Good point and a much better glass is half full than my pessimistic self :) Tone is very much lost in internet land. When someone says "How can a 11% market decline have you worried, get over it."

Or something like that. It can come off as negative or preachy but you are right it can also be, I've seen this before and you will be fine.
 
Bro, I am down 27% on a 100% equities portfolio. I own a rental, and have been pushing money in every week. This too shall pass.
 
I've read from one long-term analyst that the typical intra-year market dip is 14%. That is in a typical year, year after year. All this fretting seems over-wrought.

Now the mess in bonds is another matter...they are way worse than any normal drop and dropping at the same time as a stock correction.

The SPY drop has been masking just how bad the drop has been. While the SP 500 weighted index is down 16.8%, the average SP 500 stock is down 24%, and two-thirds of the SP 500 stocks have fallen more than 16.8%.

The Nasdaq is down 26%. Looking at FAANGM, Amazon, Meta (Google), and Netflix are all down more than 40%. (And Netflix, ugh). As someone who's largest holding is Apple and also owns a decent slug of Microsoft, I am concerned that the generals are being shot one by one.

I'm too lazy, but looking at other indexes (e.g. Russell 2000) shows similar carnage. This drawdown started 1Q 21, it is only recently where it has spread to more of the bread and butter stocks. As I alluded to above, first the front line soldiers are shot, but eventually the war comes to the generals who are no longer safe investments.
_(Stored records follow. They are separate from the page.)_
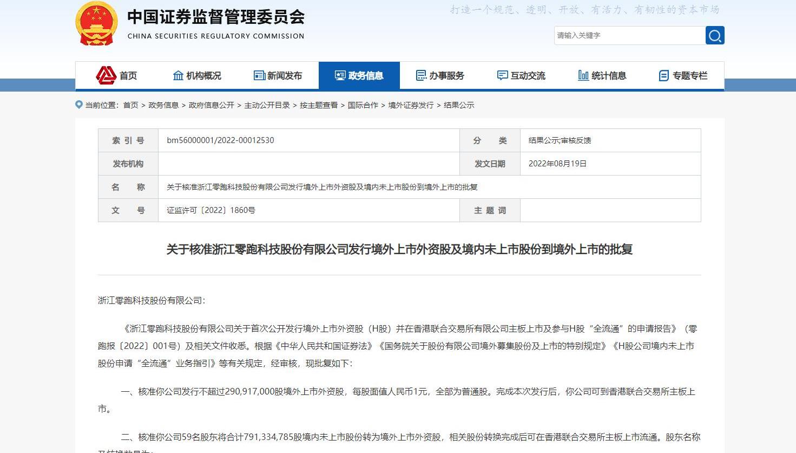Screen dimensions: 796x453
Task: Click the document icon beside 办事服务
Action: click(x=421, y=75)
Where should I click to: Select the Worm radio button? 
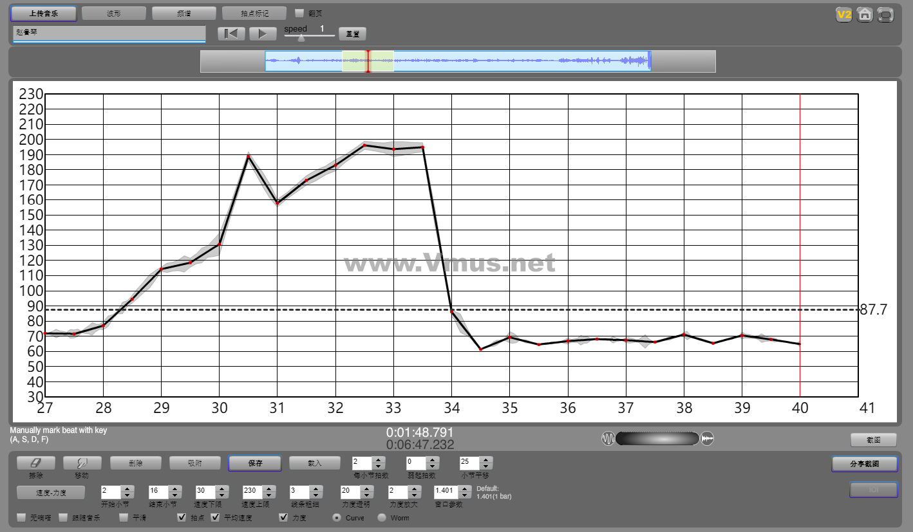click(382, 517)
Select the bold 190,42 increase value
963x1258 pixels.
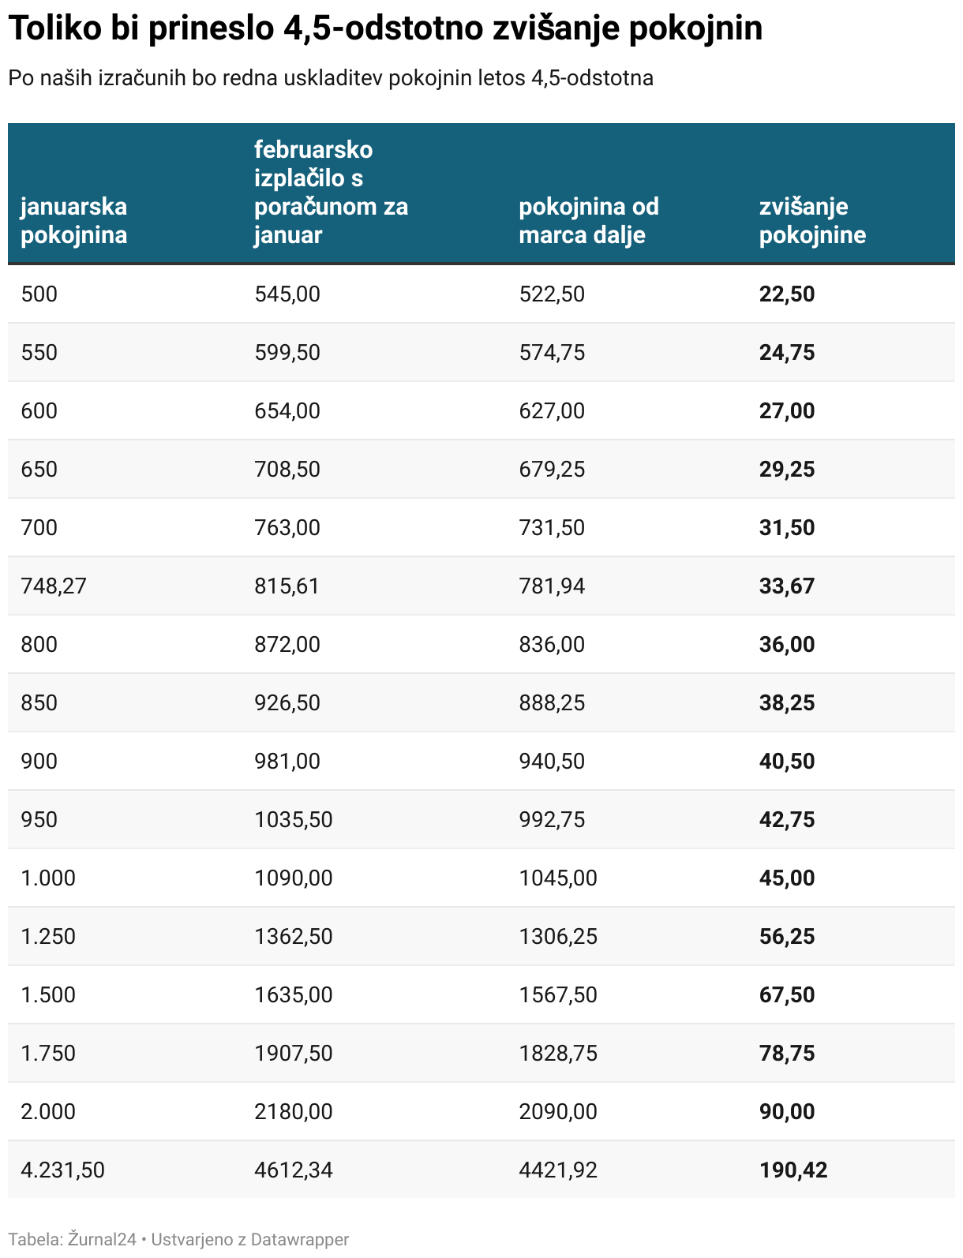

That is where we are now.
 
I have about a year’s expenses in cash. 60:40 asset allocation. Almost all index funds. I have some oil stocks, as that was my dad’s occupation and he was almost all in the one stock. That stock is $35 over its previous all time high, and 2.5x the value when I inherited in 2009. If we need more cash we’ll sell some of the oil stocks.

Expenses are down despite inflation: not much travel and we’re done with home renovation for now.